------ EXERCISE INPUTS

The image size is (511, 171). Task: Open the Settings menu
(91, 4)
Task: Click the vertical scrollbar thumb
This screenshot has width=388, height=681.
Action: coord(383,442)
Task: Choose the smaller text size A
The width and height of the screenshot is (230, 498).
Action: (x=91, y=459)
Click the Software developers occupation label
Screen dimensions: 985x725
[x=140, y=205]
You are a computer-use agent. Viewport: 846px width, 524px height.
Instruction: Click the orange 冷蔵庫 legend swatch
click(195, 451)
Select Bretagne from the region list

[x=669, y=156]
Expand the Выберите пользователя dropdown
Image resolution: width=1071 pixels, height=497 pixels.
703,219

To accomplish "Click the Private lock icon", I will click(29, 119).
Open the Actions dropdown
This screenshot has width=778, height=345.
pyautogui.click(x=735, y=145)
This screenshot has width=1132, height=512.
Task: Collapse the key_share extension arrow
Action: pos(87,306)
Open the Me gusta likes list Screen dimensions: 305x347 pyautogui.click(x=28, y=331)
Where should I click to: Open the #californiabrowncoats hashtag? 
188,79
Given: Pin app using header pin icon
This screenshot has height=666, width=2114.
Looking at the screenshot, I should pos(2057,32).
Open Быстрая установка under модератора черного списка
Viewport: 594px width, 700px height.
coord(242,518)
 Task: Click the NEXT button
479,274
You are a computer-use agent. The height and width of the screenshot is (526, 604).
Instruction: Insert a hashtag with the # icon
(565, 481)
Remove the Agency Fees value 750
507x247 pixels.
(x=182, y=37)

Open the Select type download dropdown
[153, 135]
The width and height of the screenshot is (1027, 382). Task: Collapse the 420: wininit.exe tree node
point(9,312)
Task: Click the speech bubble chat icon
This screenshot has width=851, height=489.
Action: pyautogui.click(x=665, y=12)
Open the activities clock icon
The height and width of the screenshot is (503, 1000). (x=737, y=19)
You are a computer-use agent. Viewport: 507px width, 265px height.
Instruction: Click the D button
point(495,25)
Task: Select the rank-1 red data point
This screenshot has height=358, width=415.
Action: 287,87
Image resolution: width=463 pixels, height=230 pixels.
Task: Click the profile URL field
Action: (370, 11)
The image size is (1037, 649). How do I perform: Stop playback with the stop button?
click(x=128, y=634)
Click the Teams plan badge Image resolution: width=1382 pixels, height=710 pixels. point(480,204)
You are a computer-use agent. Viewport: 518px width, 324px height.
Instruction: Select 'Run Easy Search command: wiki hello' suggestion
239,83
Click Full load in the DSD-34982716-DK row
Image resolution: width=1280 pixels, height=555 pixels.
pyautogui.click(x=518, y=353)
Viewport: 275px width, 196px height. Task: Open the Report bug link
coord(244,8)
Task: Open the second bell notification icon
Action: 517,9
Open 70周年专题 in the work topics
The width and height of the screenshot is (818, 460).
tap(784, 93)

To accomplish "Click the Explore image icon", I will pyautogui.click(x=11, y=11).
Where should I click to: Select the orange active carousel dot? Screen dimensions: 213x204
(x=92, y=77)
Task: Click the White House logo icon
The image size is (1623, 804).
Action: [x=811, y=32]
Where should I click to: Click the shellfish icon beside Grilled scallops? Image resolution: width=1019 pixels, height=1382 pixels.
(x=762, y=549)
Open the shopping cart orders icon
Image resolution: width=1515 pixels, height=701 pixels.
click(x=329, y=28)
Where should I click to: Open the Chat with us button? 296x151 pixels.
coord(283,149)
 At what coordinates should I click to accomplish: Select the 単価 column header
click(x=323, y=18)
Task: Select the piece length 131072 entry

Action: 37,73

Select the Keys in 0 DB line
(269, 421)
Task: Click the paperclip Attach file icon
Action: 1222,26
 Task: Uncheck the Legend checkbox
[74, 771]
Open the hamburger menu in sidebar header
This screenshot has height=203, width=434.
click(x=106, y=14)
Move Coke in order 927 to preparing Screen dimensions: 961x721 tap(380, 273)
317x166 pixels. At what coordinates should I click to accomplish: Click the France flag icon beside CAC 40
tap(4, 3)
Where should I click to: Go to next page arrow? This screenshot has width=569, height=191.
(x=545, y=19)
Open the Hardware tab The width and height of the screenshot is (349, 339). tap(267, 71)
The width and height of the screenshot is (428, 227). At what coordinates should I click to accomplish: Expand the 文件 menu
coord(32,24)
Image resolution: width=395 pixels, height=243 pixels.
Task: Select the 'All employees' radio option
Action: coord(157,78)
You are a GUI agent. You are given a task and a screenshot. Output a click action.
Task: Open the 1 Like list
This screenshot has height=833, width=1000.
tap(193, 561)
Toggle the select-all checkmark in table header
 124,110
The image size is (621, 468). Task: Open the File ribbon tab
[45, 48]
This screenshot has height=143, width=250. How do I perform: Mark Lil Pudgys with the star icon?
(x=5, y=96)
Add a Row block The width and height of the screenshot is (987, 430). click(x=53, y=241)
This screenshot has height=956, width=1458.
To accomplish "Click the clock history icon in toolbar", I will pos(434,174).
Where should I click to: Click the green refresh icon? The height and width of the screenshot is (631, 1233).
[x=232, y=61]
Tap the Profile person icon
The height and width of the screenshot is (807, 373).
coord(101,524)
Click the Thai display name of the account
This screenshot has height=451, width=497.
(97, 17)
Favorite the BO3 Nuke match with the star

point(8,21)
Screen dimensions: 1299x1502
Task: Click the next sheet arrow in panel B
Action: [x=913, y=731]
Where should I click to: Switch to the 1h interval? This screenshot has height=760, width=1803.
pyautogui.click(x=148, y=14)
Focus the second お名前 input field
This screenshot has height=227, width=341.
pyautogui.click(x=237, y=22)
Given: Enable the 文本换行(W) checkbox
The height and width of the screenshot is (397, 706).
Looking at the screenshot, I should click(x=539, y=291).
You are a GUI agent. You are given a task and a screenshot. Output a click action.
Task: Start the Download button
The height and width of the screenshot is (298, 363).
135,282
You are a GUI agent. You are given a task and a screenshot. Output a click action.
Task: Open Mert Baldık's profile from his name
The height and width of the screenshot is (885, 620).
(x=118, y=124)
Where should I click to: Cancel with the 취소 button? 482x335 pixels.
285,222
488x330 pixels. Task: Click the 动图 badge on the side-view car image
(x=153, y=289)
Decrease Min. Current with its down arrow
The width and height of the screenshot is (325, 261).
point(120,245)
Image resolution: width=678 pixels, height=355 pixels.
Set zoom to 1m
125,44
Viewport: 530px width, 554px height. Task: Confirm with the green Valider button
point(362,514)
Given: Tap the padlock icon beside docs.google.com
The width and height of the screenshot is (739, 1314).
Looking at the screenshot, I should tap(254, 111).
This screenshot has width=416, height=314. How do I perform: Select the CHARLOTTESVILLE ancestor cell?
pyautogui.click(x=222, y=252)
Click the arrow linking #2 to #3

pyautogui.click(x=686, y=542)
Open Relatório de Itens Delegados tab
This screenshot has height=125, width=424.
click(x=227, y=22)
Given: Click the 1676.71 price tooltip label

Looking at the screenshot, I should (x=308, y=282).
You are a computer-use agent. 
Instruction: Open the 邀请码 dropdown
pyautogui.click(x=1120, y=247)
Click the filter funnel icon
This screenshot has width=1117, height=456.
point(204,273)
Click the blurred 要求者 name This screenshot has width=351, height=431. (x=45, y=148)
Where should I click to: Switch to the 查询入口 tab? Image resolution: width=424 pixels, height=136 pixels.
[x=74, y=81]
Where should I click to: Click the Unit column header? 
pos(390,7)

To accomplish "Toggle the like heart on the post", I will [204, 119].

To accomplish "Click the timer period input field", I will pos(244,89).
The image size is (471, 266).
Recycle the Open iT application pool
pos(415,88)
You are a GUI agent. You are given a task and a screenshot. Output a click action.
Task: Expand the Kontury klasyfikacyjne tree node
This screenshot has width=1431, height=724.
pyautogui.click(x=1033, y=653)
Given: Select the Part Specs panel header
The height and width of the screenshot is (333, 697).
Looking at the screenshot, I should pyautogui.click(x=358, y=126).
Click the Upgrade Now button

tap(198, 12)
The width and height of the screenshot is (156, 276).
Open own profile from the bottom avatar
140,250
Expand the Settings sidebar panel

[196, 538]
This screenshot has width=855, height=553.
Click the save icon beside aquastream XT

------------

**ASSIGNMENT:**
Above are the records; report each line in them that includes the word "name".

**ANSWER SECTION:**
Click the Thai display name of the account
Task: Open Mert Baldık's profile from his name
Click the blurred 要求者 name This screenshot has width=351, height=431. (x=45, y=148)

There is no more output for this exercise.